======== The data

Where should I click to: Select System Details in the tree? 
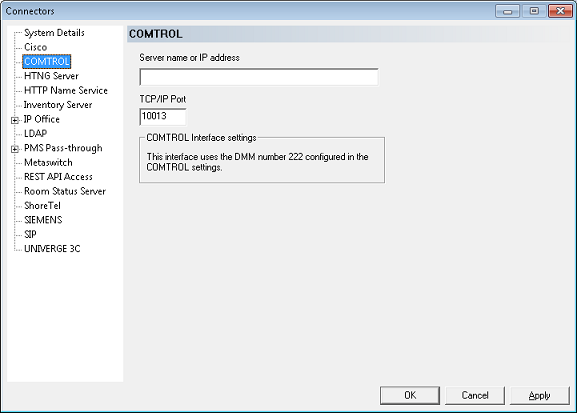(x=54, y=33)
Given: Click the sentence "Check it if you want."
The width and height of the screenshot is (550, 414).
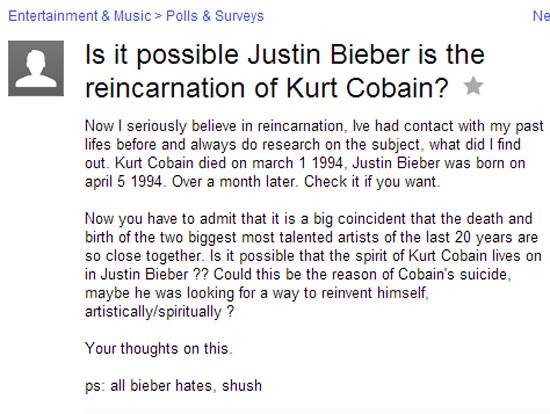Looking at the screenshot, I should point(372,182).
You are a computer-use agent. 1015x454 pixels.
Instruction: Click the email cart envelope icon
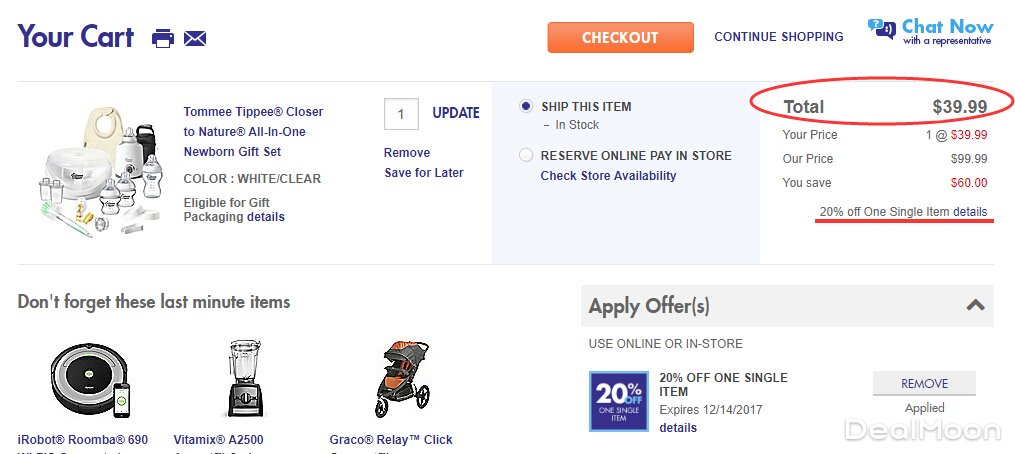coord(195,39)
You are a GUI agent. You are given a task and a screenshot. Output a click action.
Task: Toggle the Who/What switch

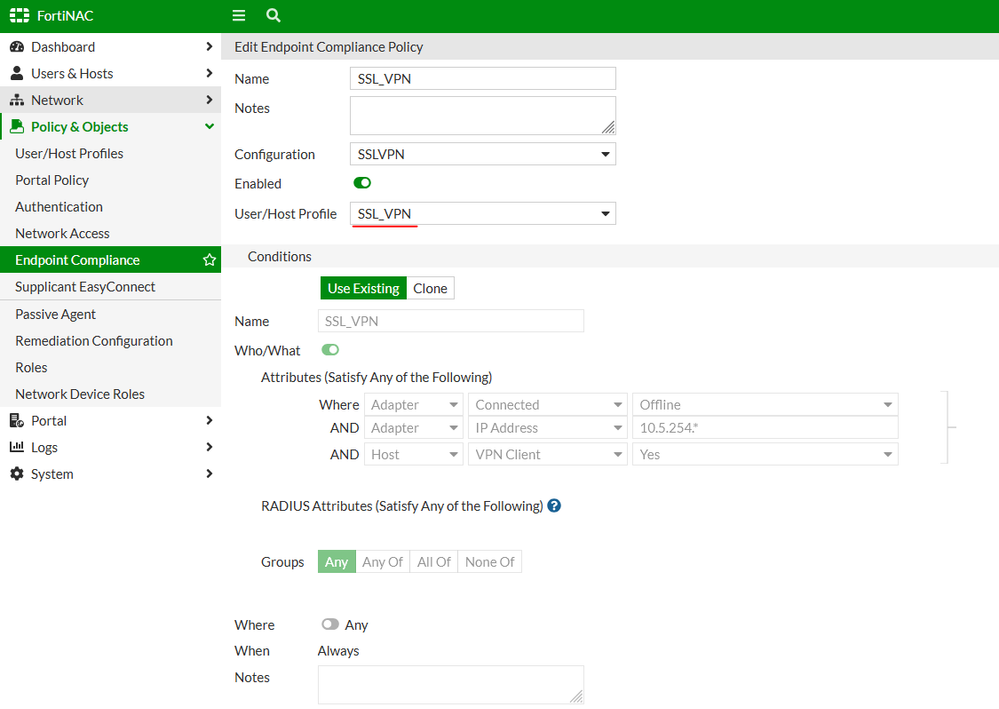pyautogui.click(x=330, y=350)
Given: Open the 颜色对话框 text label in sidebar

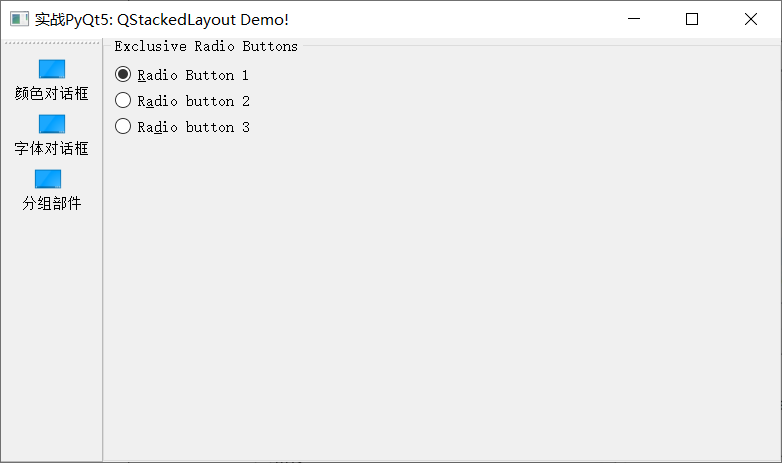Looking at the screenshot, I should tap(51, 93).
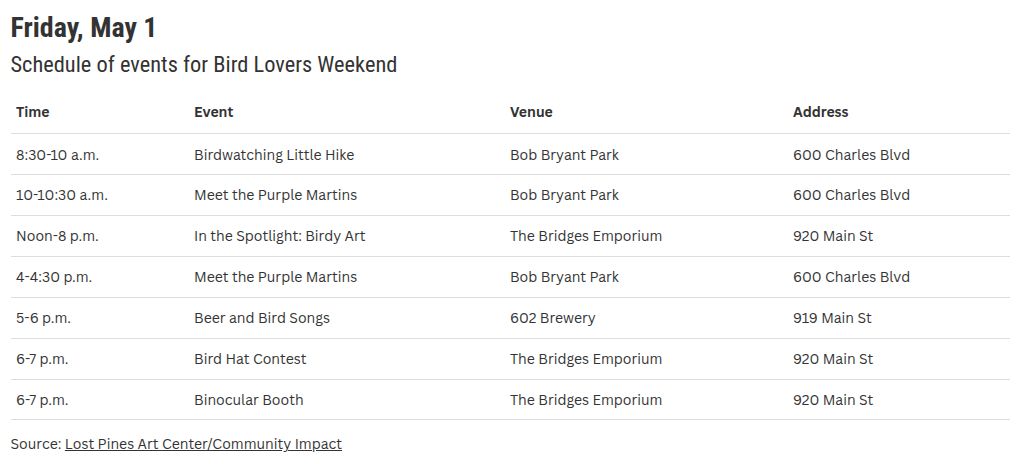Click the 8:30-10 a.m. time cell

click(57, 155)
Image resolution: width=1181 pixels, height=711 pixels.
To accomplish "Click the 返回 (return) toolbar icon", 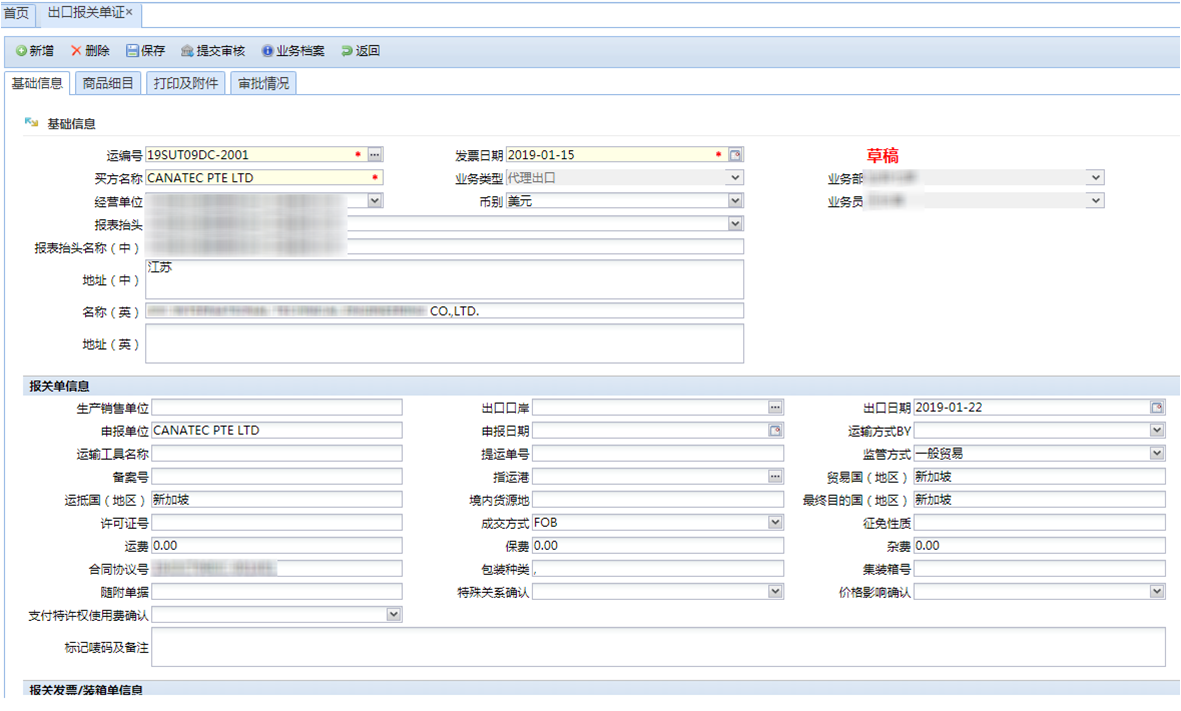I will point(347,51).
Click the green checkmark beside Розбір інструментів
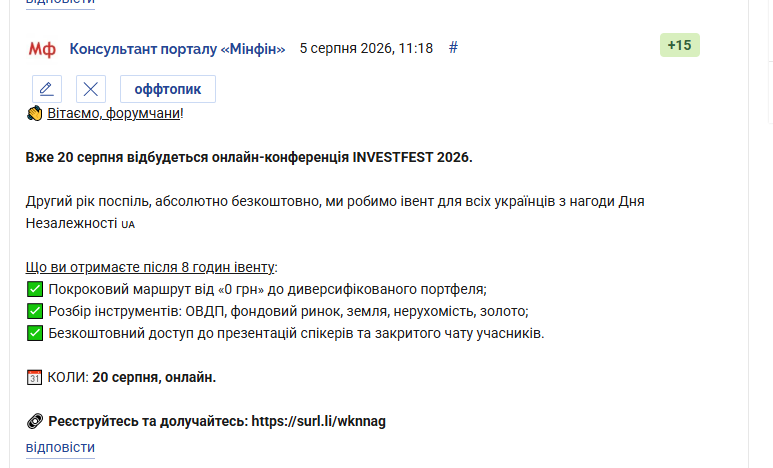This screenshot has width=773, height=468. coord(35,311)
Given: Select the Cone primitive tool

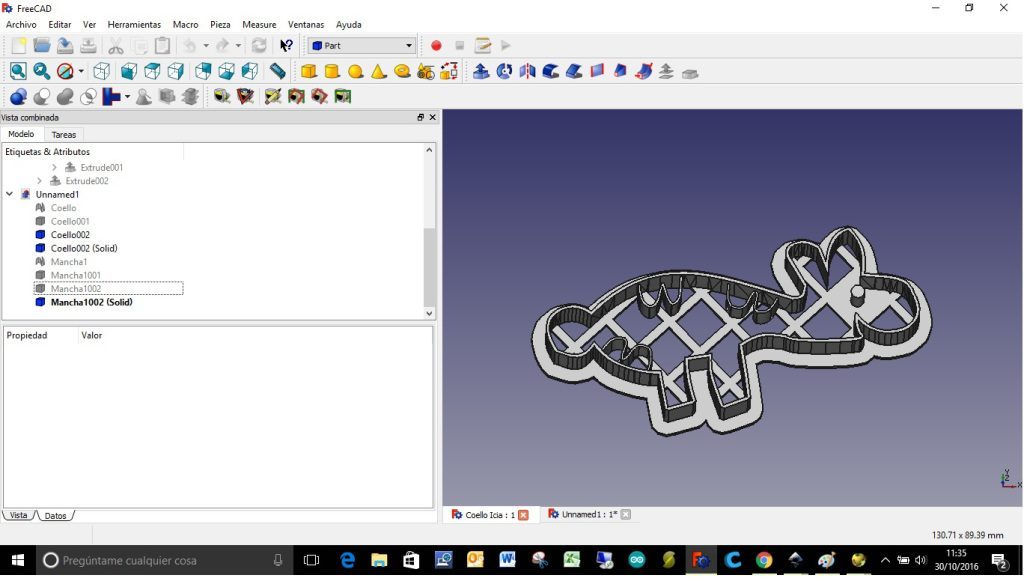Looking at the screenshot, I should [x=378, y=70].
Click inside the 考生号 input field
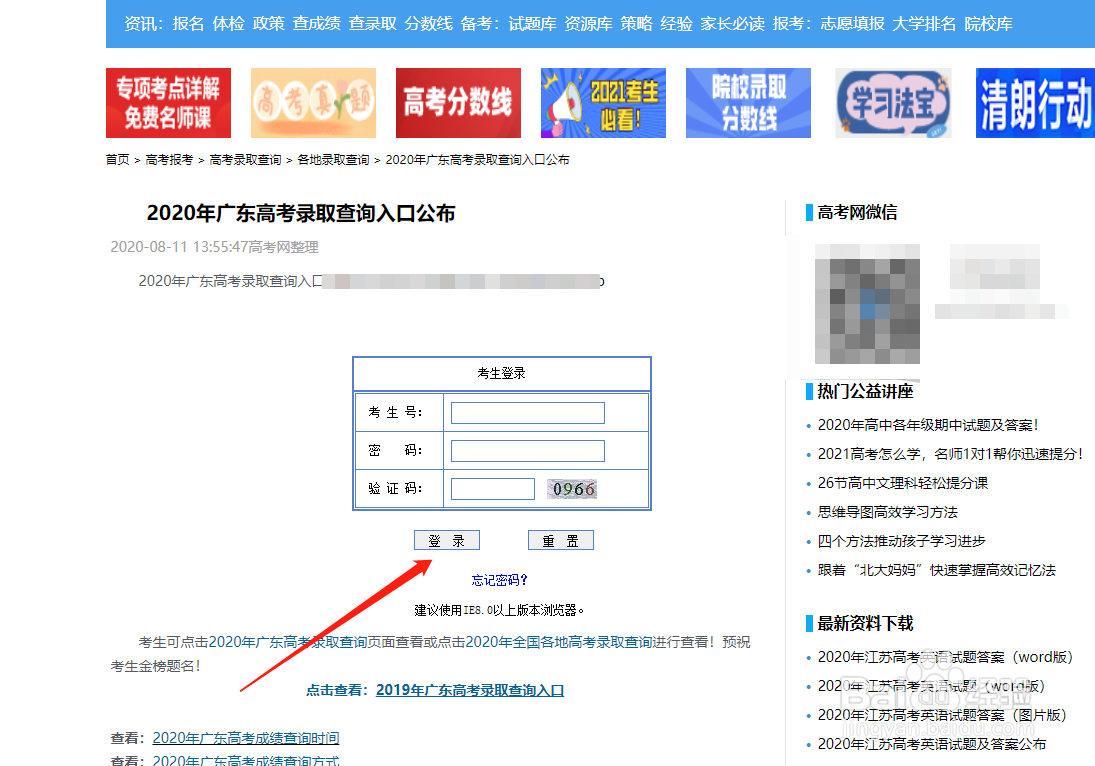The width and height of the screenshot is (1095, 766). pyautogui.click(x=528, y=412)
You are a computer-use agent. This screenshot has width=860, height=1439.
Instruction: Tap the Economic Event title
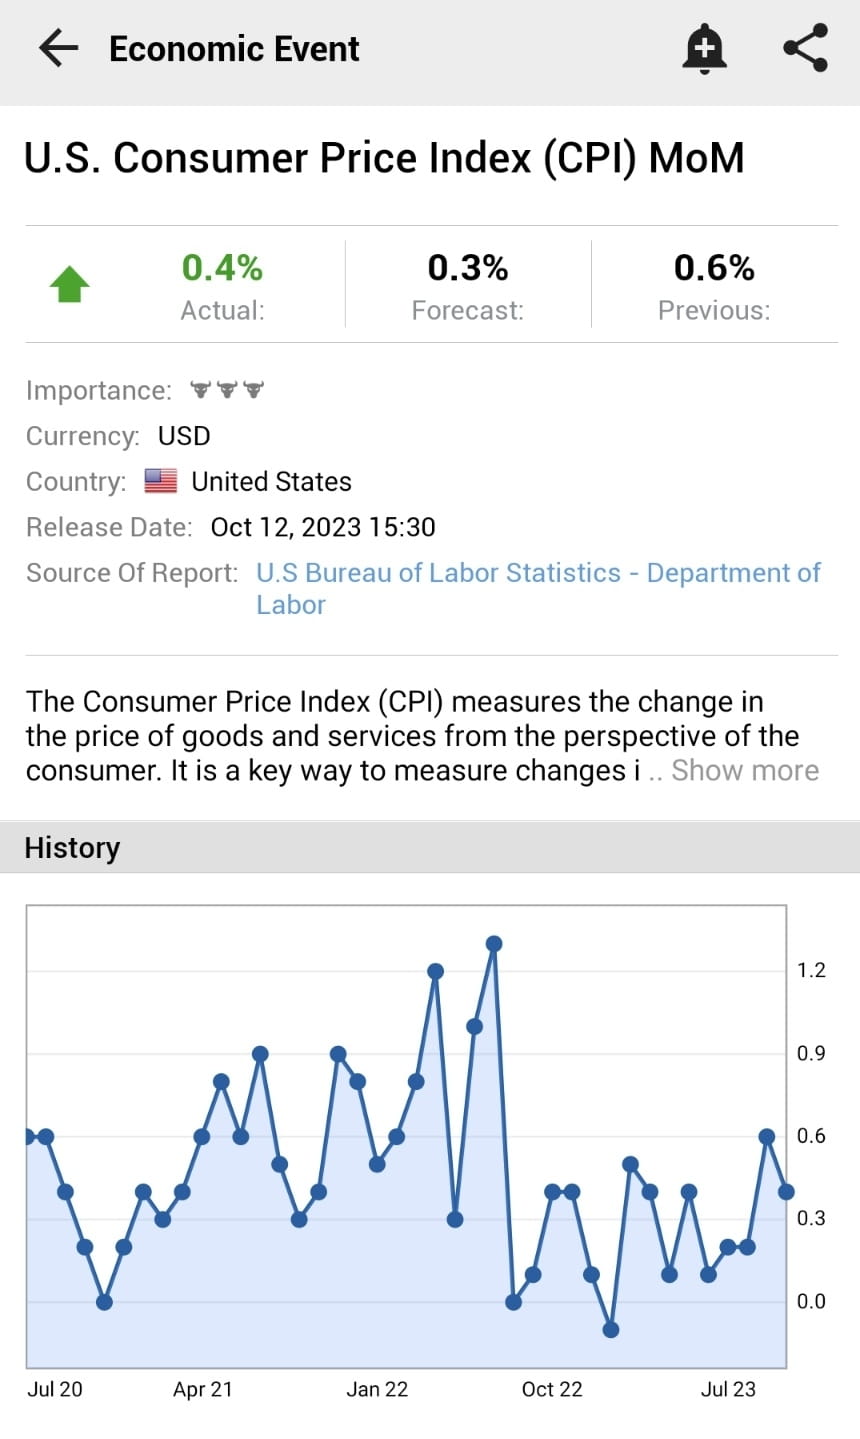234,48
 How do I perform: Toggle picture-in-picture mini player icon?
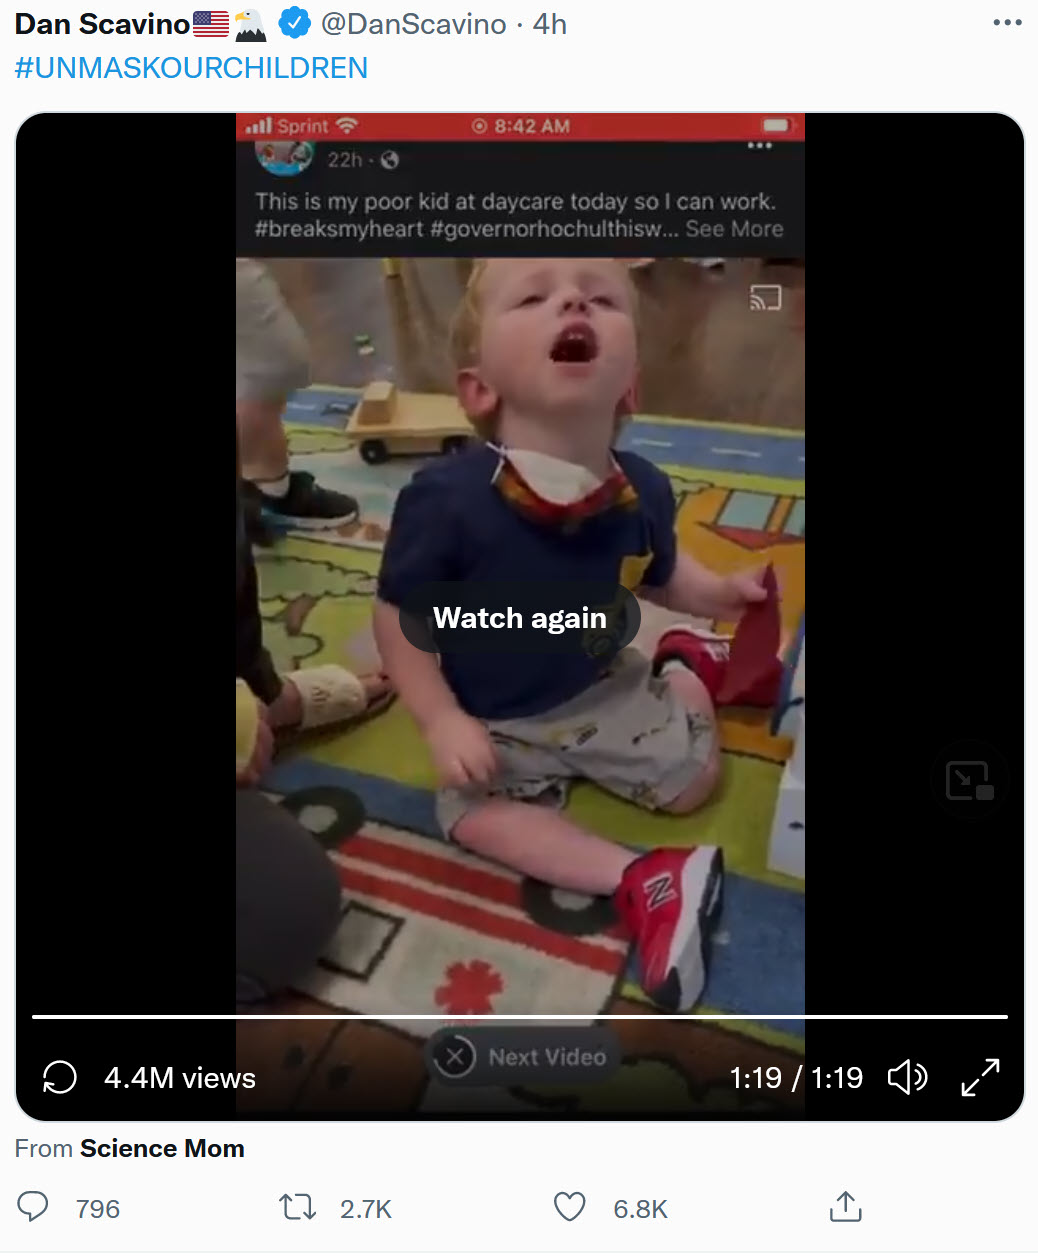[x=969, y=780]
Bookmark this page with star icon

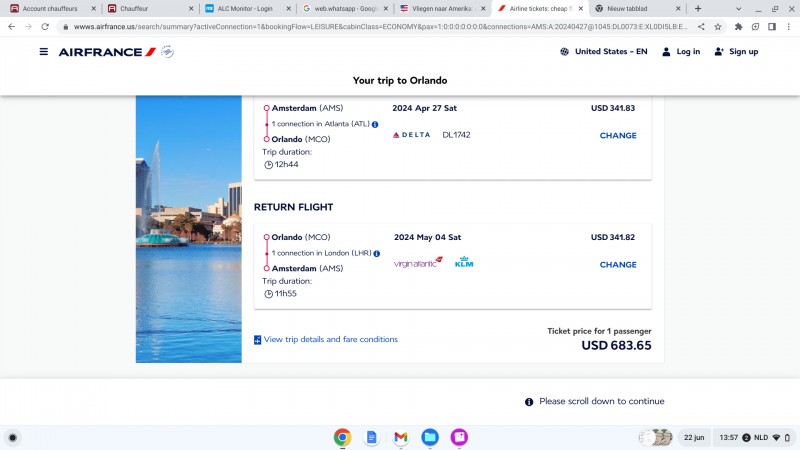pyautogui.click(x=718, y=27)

================

What this task involves =
Starting at the line that contains "How do I perform: Toggle", retype every line through the end of the material exactly as written, including both end lines but no pictures.

Exercise response =
 How do I perform: Toggle picture-in-picture mini player icon?
[x=969, y=780]
Bookmark this page with star icon

pyautogui.click(x=718, y=27)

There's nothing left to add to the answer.